The Earl of Denbigh. As an old member of this House, I think, with the noble Lord who spoke early in this debate, that the expression of the noble Duke is extremely reprehensible and disorderly. The noble Duke may, it is true, deliver his opinion freely on the question immediately before the House, be it what it may; but I contend that he is bound to confine himself solely to that, and not to go out of it. Nor is any Lord, in debate, warranted in charging an act of the King, Lords and Commons, with tyranny and injustice. If this licentious use of the freedom of debate were indulged, it is impossible to say where it might stop. Any noble Lord might rise in his place, and affirm that his Majesty was an usurper, and that George III had no right to the crown of this realm. I contend, therefore, that by the laws and Constitution of this realm, any expression may be as well justified, under the claim of exercising the privilege of speech, as that America is not in rebellion, or that resistance to the acts of the British Parliament is no more than resistance to the most wanton acts of tyranny and oppression; and I do openly contend, that those who defend rebellion, are themselves little better than rebels; and that there is very little difference between the traitor and he who openly or privately abets treason.

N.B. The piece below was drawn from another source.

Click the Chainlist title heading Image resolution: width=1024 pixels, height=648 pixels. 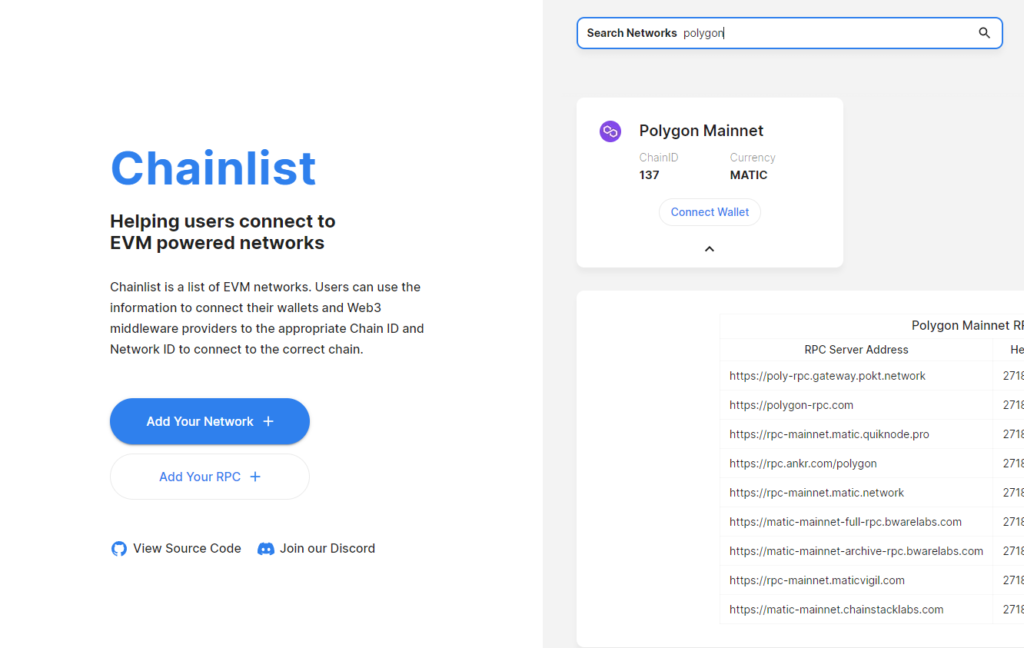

The Duke of Richmond. The noise your Lordships have heard has reached below the bar, and must convince you that the noble Earl who spoke last has been heard there. But I will tell his Lordship, that I am not to be intimidated or deterred from my duty by loud words. Such exertions of mere sound will not prevent me from punctually performing my duty. The noble Earl says I have explained away my meaning. I believe his Lordship would not have maintained such an assertion if he knew properly the difference between explaining and explaining away. The noble Earl, as a collateral proof of his knowledge of the forms and orders of this House, says he is an old member. I believe I am almost as old a member as his Lordship; at least, I have sat near twenty years here; and I cannot be persuaded that I have offended against any established rule or form of this House. As to the point of explaining away my meaning, I must remind his Lordship, that I do not mean to retract anything I have said; and if he has properly attended to my explanation, he will be convinced that what I asserted at both times substantially correspond with each other; if he should think otherwise, I now take the opportunity of informing the noble Earl that I strictly adhere to the first expressions I used, and am ready to abide the sense of your Lordships, who are to determine whether or not I have transgressed. As to the expression of traitor, the noble Earl has so freely applied, I believe there are no traitors in this House now-a-days.

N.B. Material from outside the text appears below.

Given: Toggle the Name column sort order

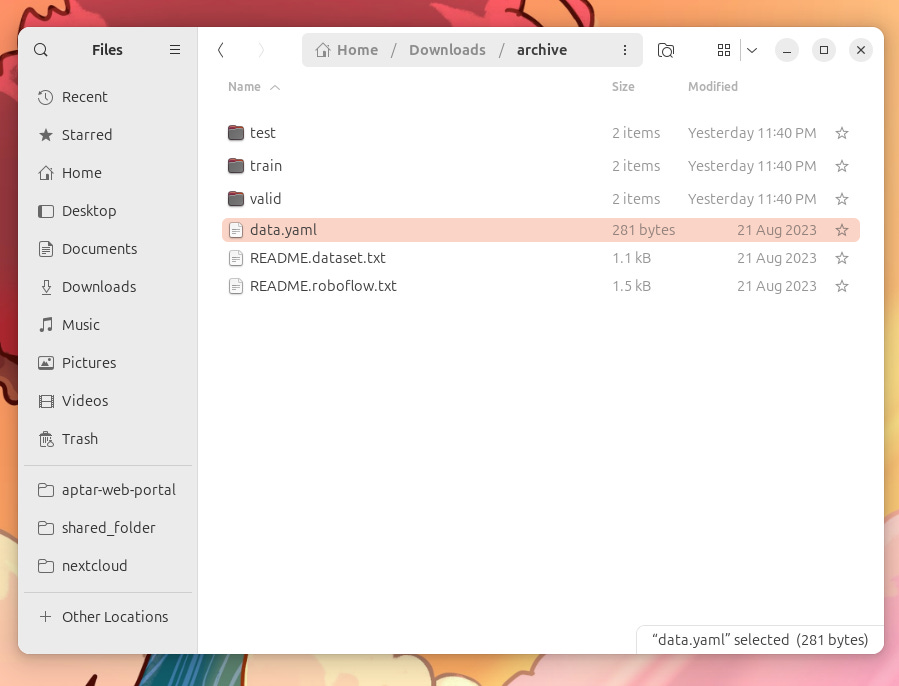Looking at the screenshot, I should (253, 87).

The Earl of Sandwich. I am an older member of this House than either the noble Duke or noble Earl. I have sat here these seven-and-thirty years, and am happy in testifying, since my first knowledge of Parliament, that I never saw the debates in this House conducted with greater propriety and decorum during my acquaintance with it, than in the course of this business respecting America. I am, my Lords, extremely unhappy when I am witness to such altercations as these; they always impede publick business, answer no one substantial or beneficial purpose whatever, and are only productive of ill-humour. As to the point of order, if I may be permitted to state my pretensions, as one of the old, if not the oldest member of this House, I have always seen it observed, as a constant rule of debate, never to condemn any act of Parliament unless on a motion for its repeal. In every other respect, I am of opinion that the noble Duke was perfectly justifiable, so long as he confined himself to the subject-matter of the bill; but I, at the same time, contend, that he has no right to go out of the question to investigate or deliver his sentiments upon points not under the consideration of the House. As some objections have been stated against this bill which immediately apply to the business of the department over which I have the honour to preside, I look upon myself particularly called upon to give every satisfaction in my power.

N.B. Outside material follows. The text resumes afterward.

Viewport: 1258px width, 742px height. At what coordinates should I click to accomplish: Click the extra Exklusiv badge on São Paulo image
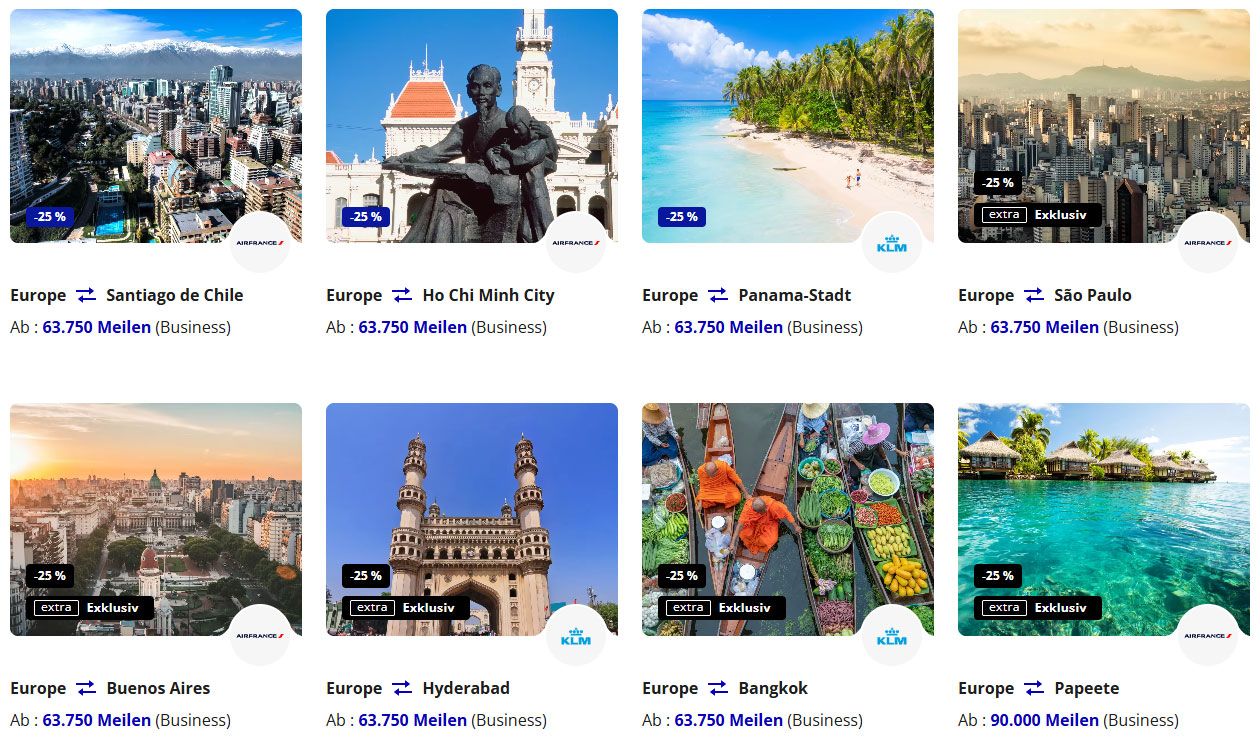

Two objections have been stated against the present bill by the two noble Dukes who have opposed its commitment. The first noble Duke complains of the injustice of this bill, because it gives the spoils taken from the enemy to the captors. Is this unusual? I am sure it is not. It has been so during the last two wars carried on by this country. I do not know of a more meritorious set of men than our seamen, nor more deserving of every degree of publick encouragement; besides the general motives of executing their duty with attention and punctuality, the prospect of sharing the captures among the officers and seamen will be a very great means of speedily manning our Navy without expense. It has likewise been much relied on by the noble Lords in opposition that this bill confounds the innocent with the guilty; but I believe your Lordships will perceive that very few can be classed in the former description, as the terrours of the Continental and Provincial Congresses have compelled almost every man in that country to take a decided part. I shall not detain your Lordships at this late hour of the night, by going into a long detail of proofs; I shall only mention two instances, to satisfy your Lordships of the cruel and cowardly disposition of the Americans, by stating to your Lordships that they have even tarred and feathered three women, and have put an innocent free negro to death, attended with every circumstance of cruelty and baseness. The free negro’s name was Jerry, and he was worth several hundred pounds. This man, in an unguarded minute, said, if any of the King’s ships came to that quarter, or the port where he resided, that he would pilot them safely up. This being reported to the Committee, a mock tribunal was appointed to try him, and he was acquitted for want of evidence. Not satisfied with this first attempt on the man’s life, another negro, not a free one, was suborned to repeat the charge, on which the unhappy man was condemned and executed, though the evidence of the slave should not have, according to the Colony laws, been received against a free man. There was another particular circumstance happened relative to this horrid affair, which was, that although the negro recanted every syllable he had sworn against Jerry, and owned that all he said on the trial was a lie, yet Jerry was nevertheless put to death.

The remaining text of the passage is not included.